После триумфа нас принимал зампредседателя Спорткомитета БССР. Мне случайно попалась на глаза “объективка”: “… с 1984г. (ранее эпизодически) занимается у А. Капенгута”. Эта ситуация напомнила, как в том же 1984 г. гостренер Спорткомитета БССР Е. Мочалов отказался присваивать мне 2-ю (!) тренерскую категорию, и только работа в группе подготовки А. Карпова к матчам с Г. Каспаровым, позволила вернуть первую категорию, которая к этому времени была у меня около 10 лет.
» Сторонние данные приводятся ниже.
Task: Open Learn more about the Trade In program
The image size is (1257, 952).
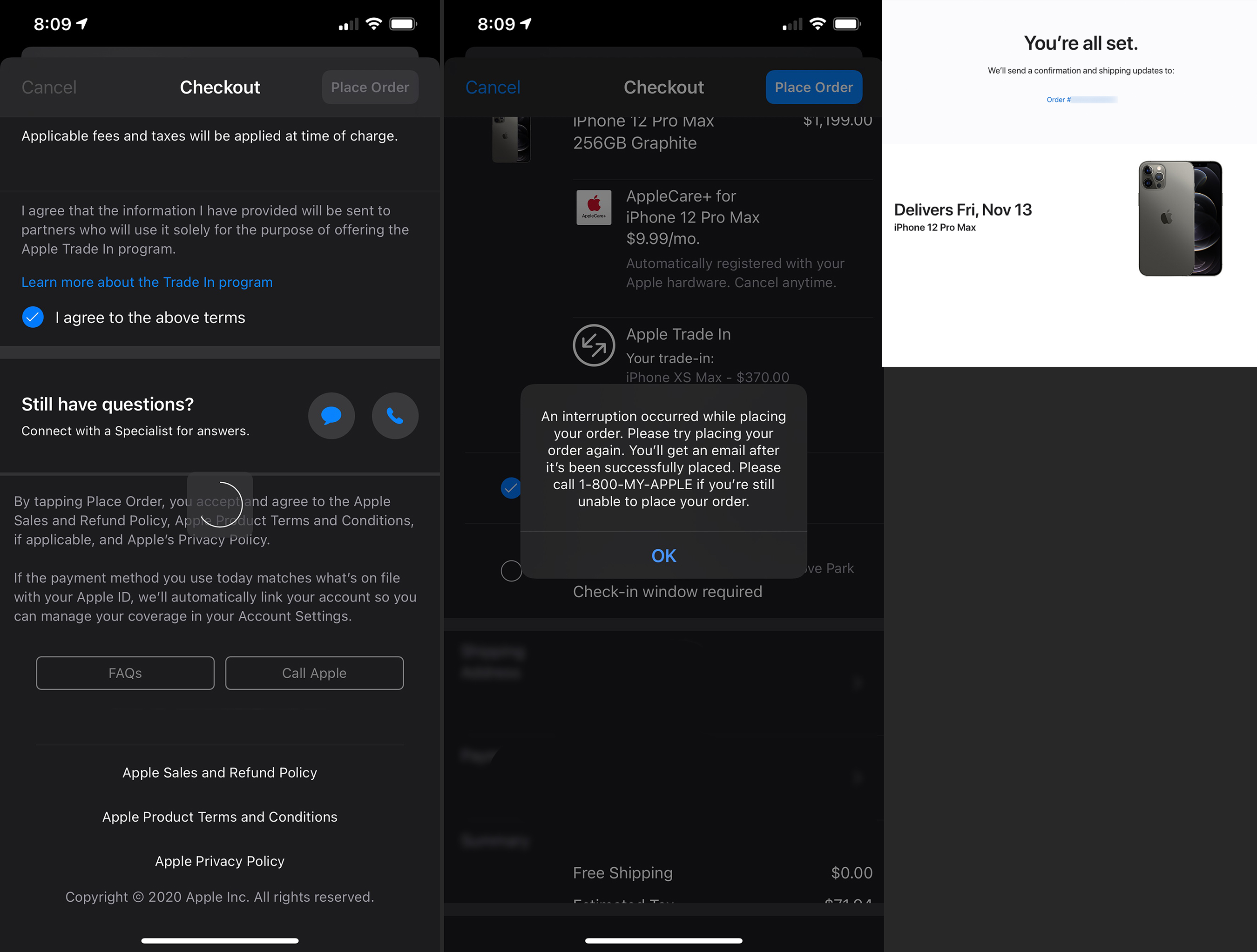Action: (147, 282)
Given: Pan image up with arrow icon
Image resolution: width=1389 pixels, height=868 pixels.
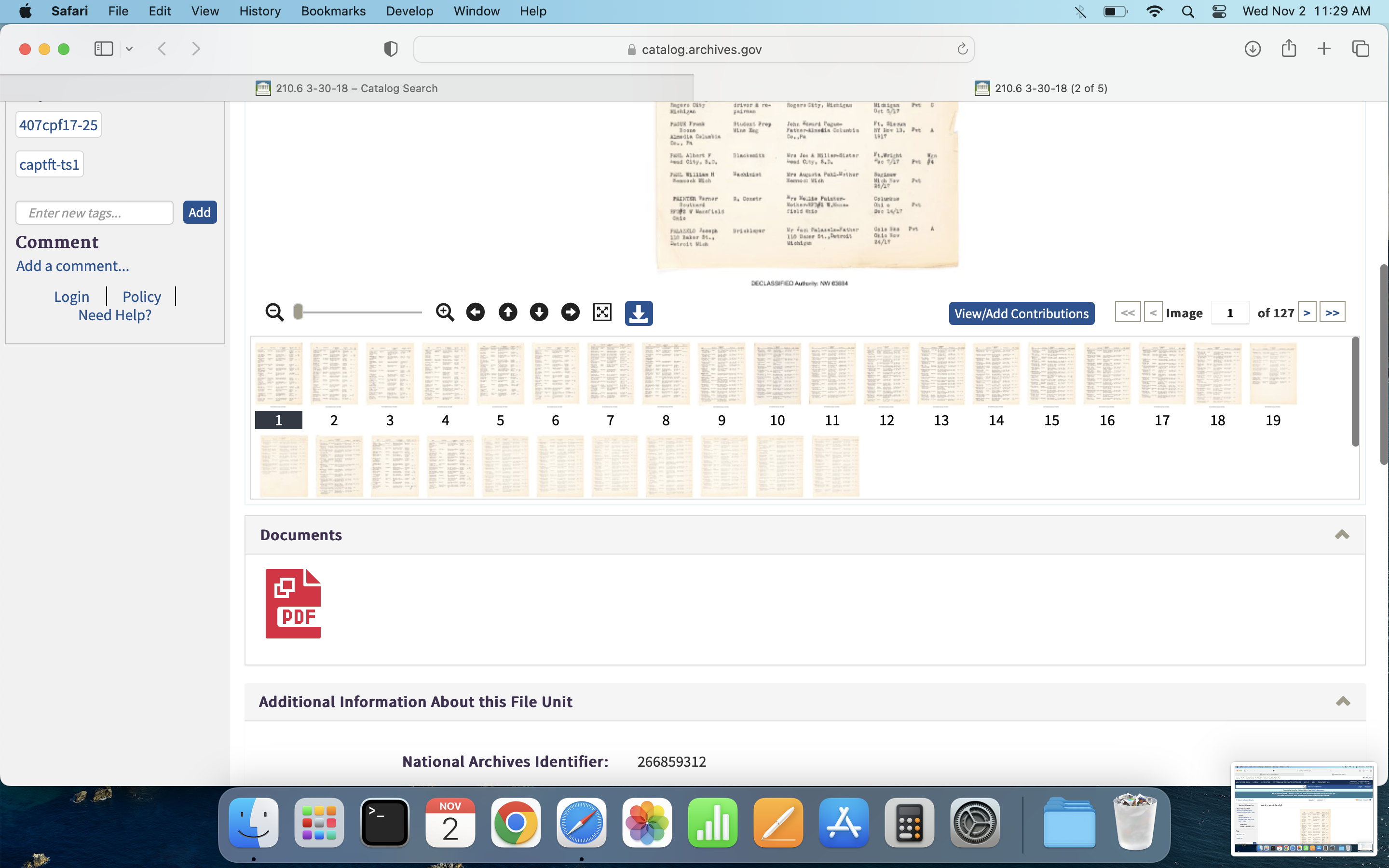Looking at the screenshot, I should click(507, 312).
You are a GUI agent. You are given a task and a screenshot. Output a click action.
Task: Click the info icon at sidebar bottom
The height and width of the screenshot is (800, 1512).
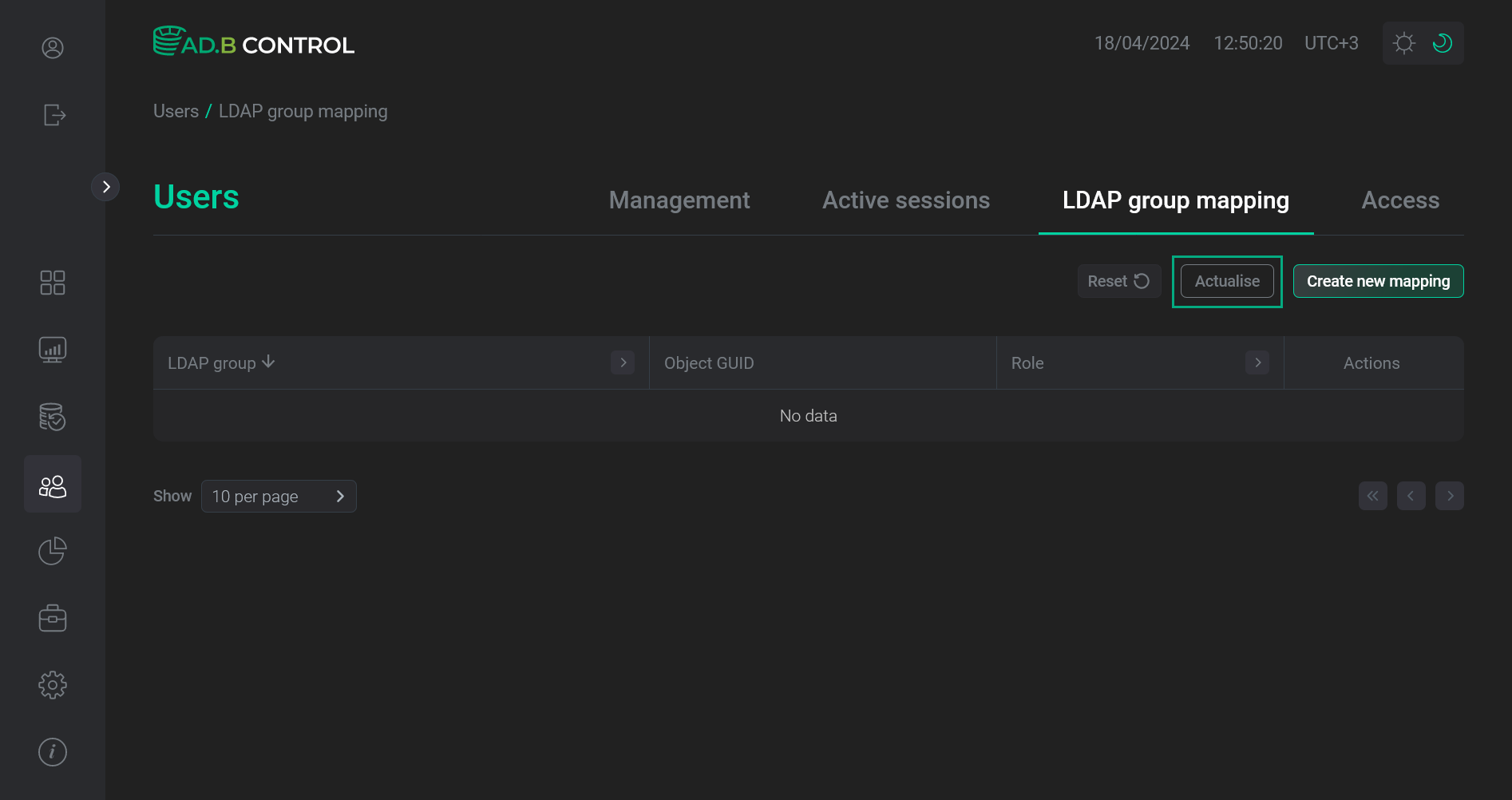click(52, 751)
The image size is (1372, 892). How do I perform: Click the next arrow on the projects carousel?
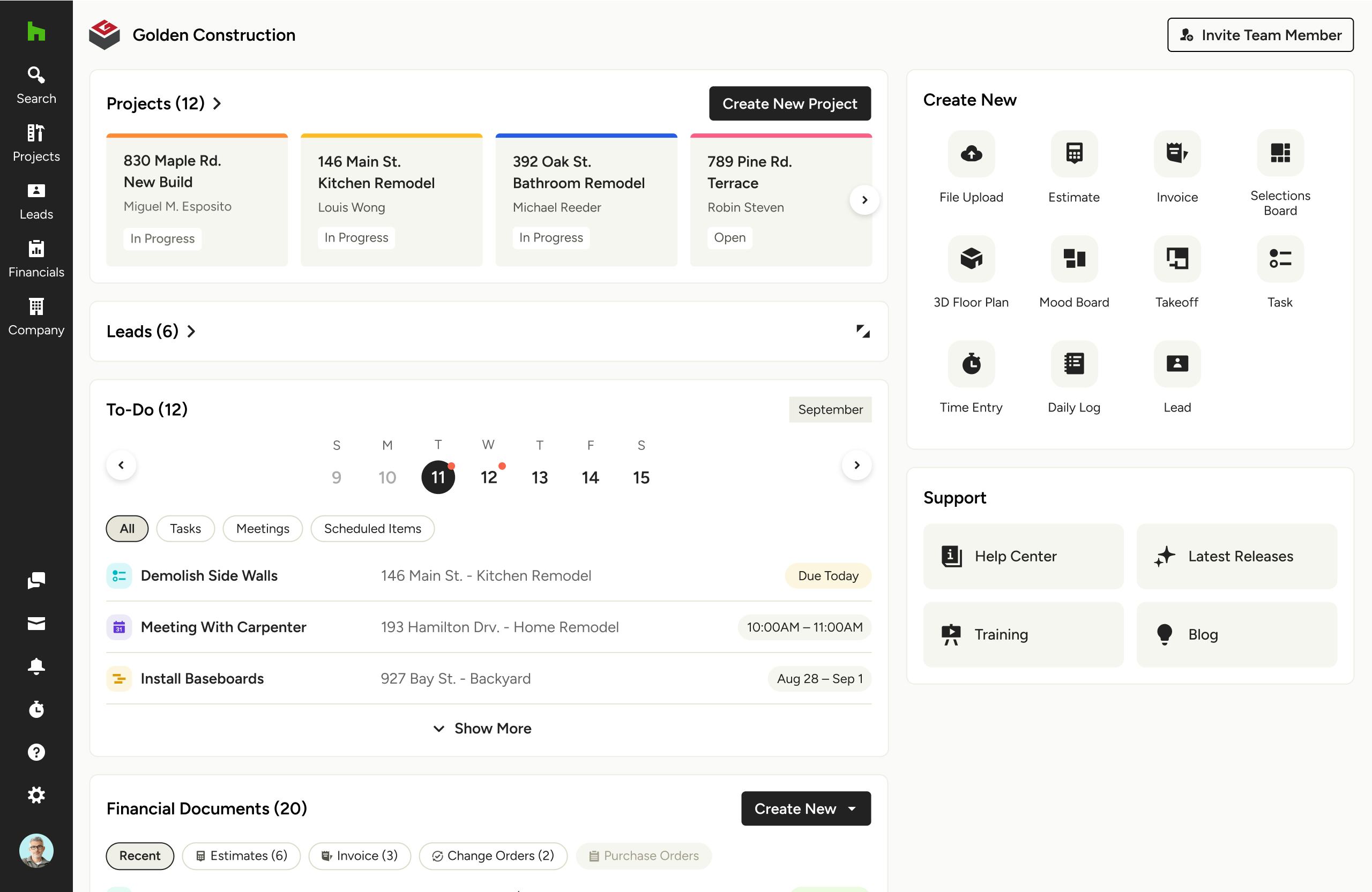(864, 199)
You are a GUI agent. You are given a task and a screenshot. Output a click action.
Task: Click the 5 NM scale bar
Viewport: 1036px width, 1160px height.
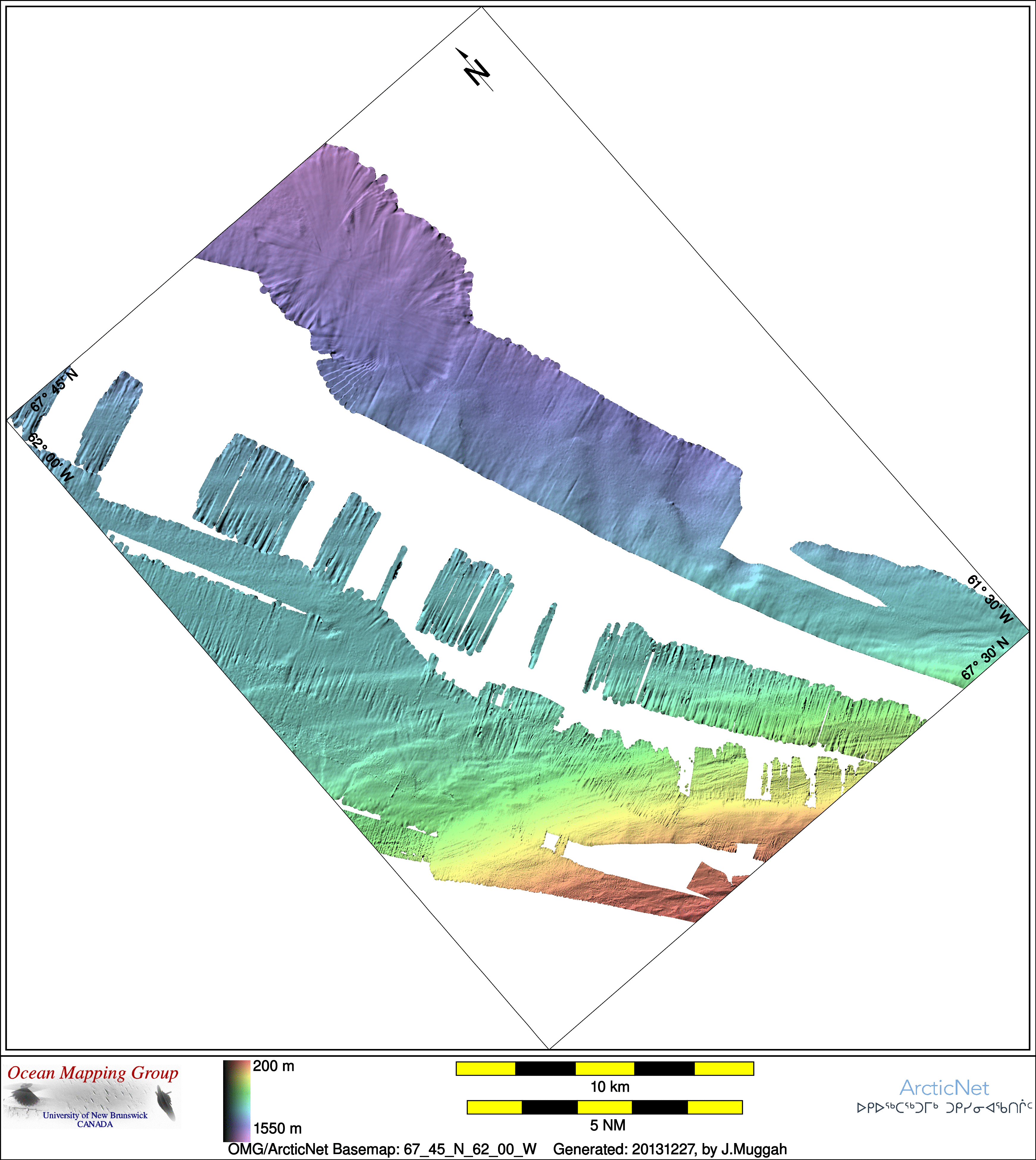605,1107
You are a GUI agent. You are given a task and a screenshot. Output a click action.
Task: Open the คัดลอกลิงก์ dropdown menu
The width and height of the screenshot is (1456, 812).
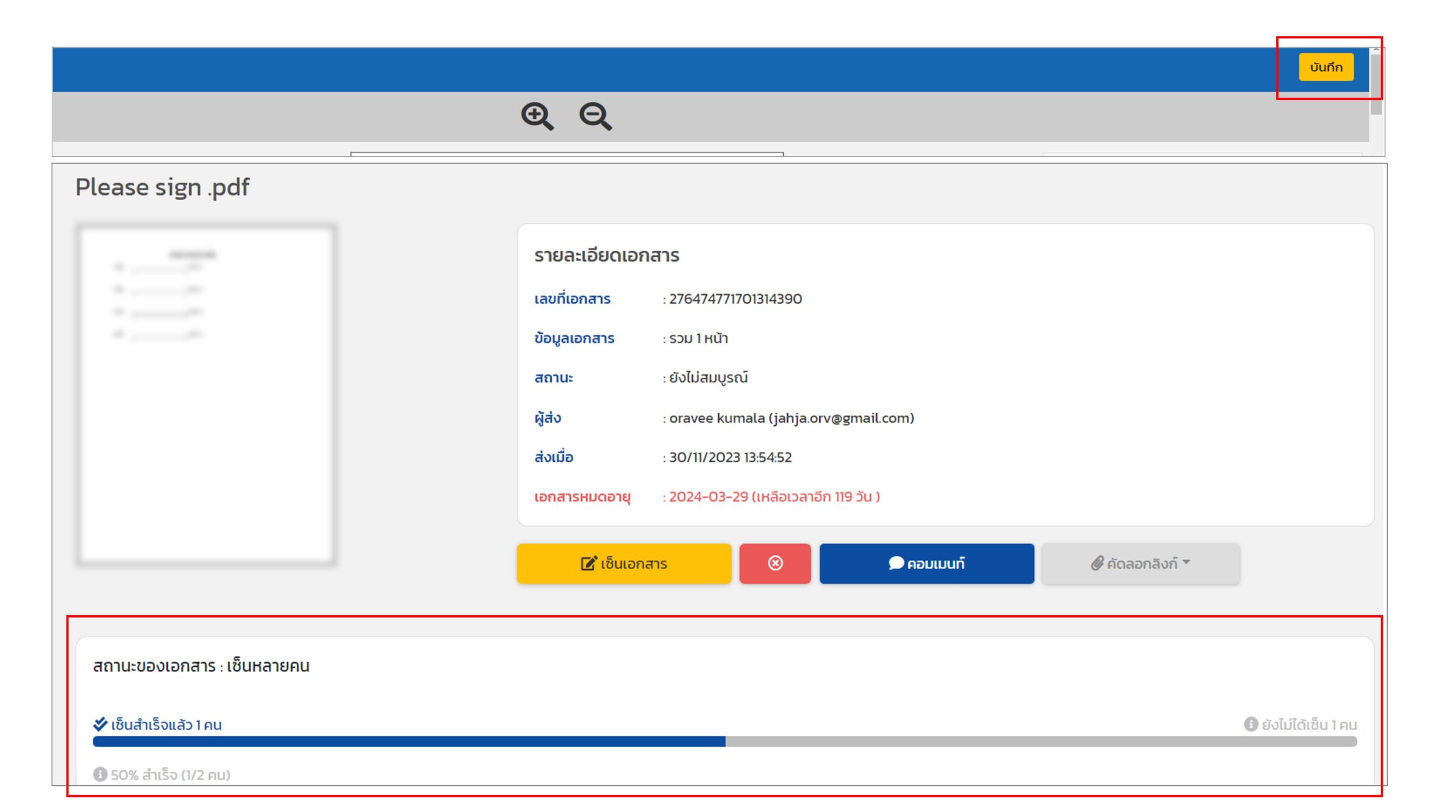tap(1140, 564)
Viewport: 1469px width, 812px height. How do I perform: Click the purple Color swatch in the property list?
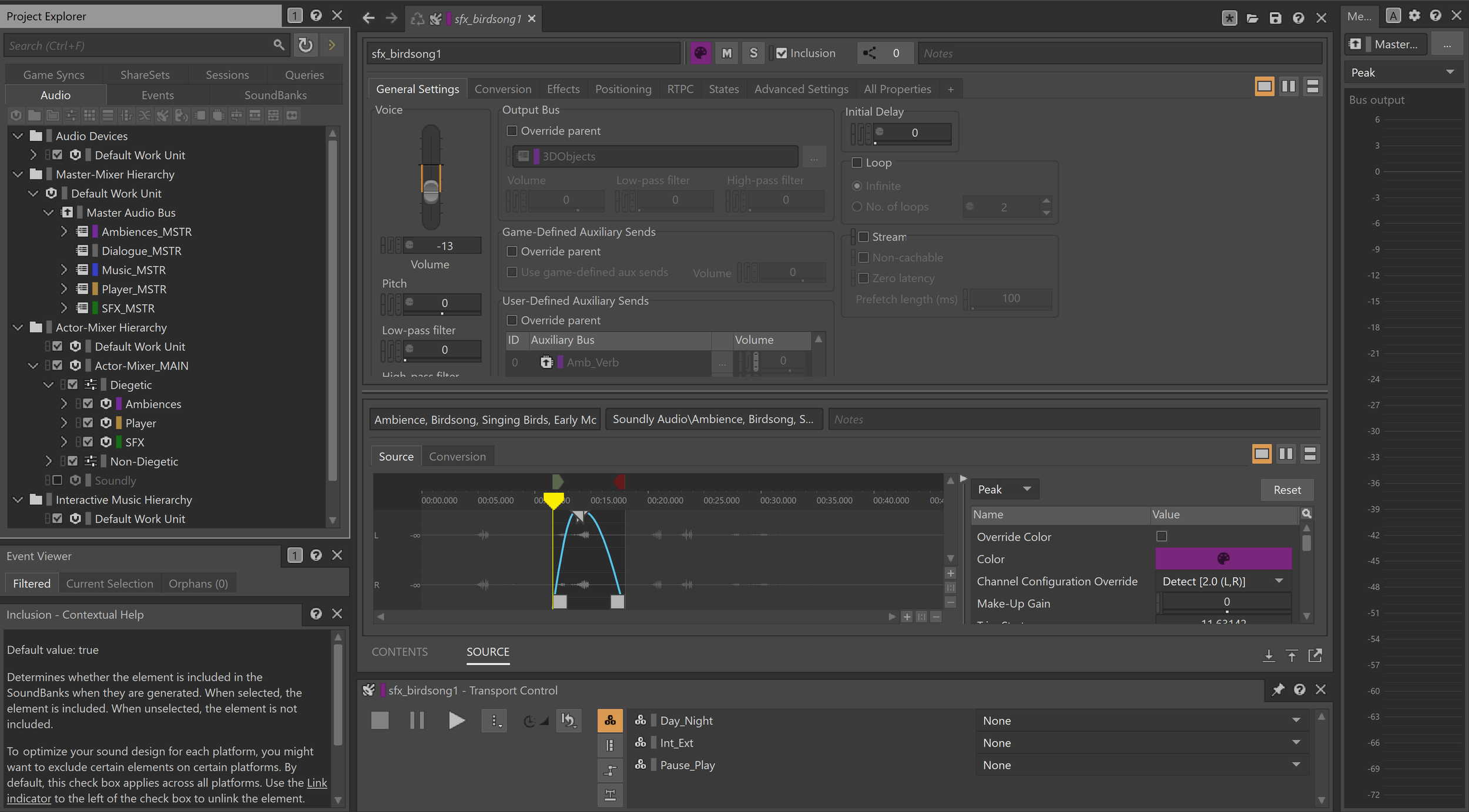pos(1223,559)
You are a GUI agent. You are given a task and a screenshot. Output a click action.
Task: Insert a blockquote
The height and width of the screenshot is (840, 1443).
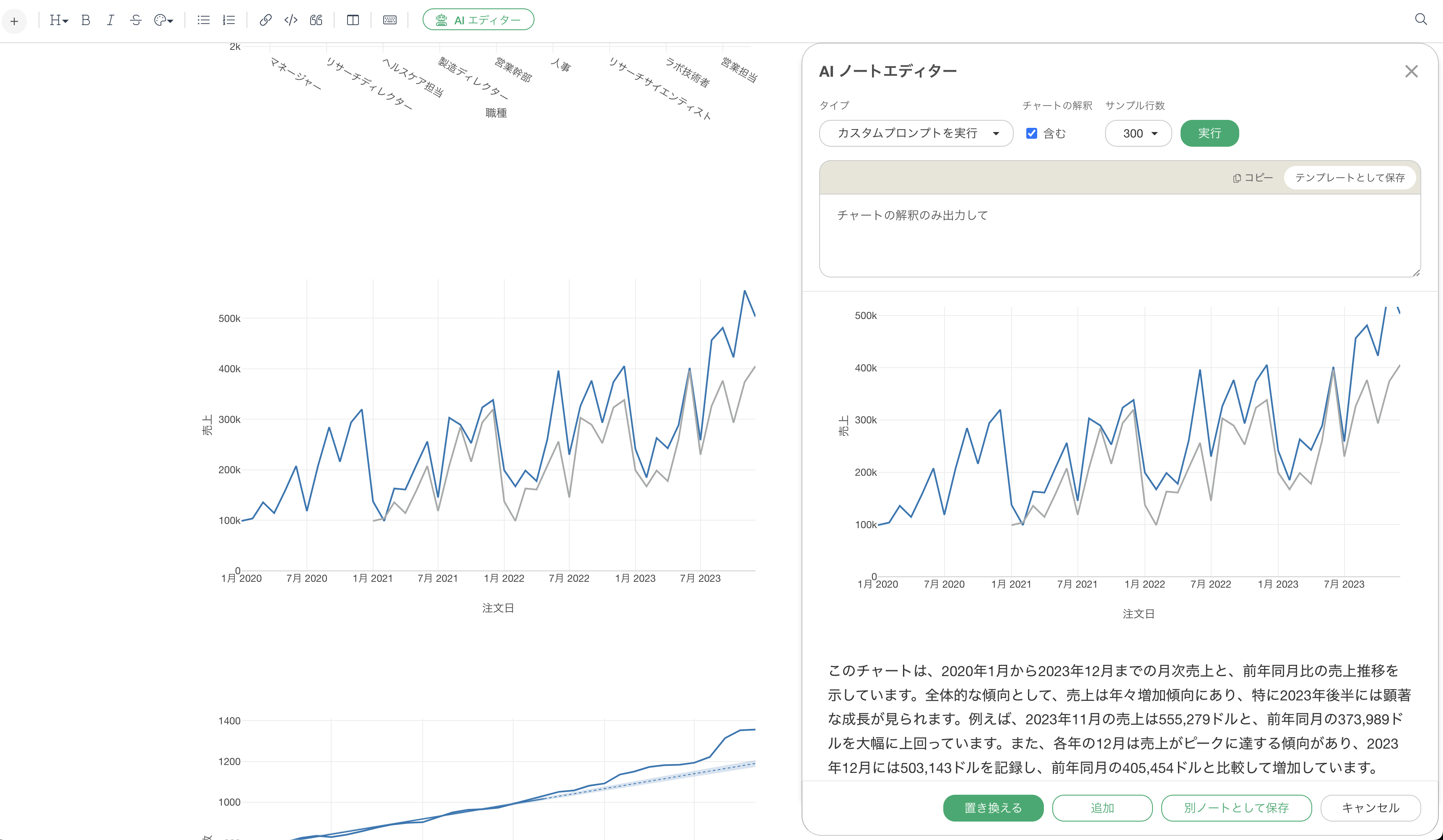tap(316, 20)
После окончания школы, Л. Бондарь уговорил Борю поступать в институт физкультуры, но прием в тот год был только на заочное отделение по …шашкам, однако, на следующий год, он смог перейти на шахматную специализацию. При этом по многим соображениям ему надо было устроиться на работу. Помог директор ДЮСШ, где я работал старшим тренером, В. Высоцкий, взявший Борю на полставки.

Как я уже писал в предыдущей главе, в эти годы много времени отнимала подготовка к публикации различных вариантов моих исследований Модерн Бенони.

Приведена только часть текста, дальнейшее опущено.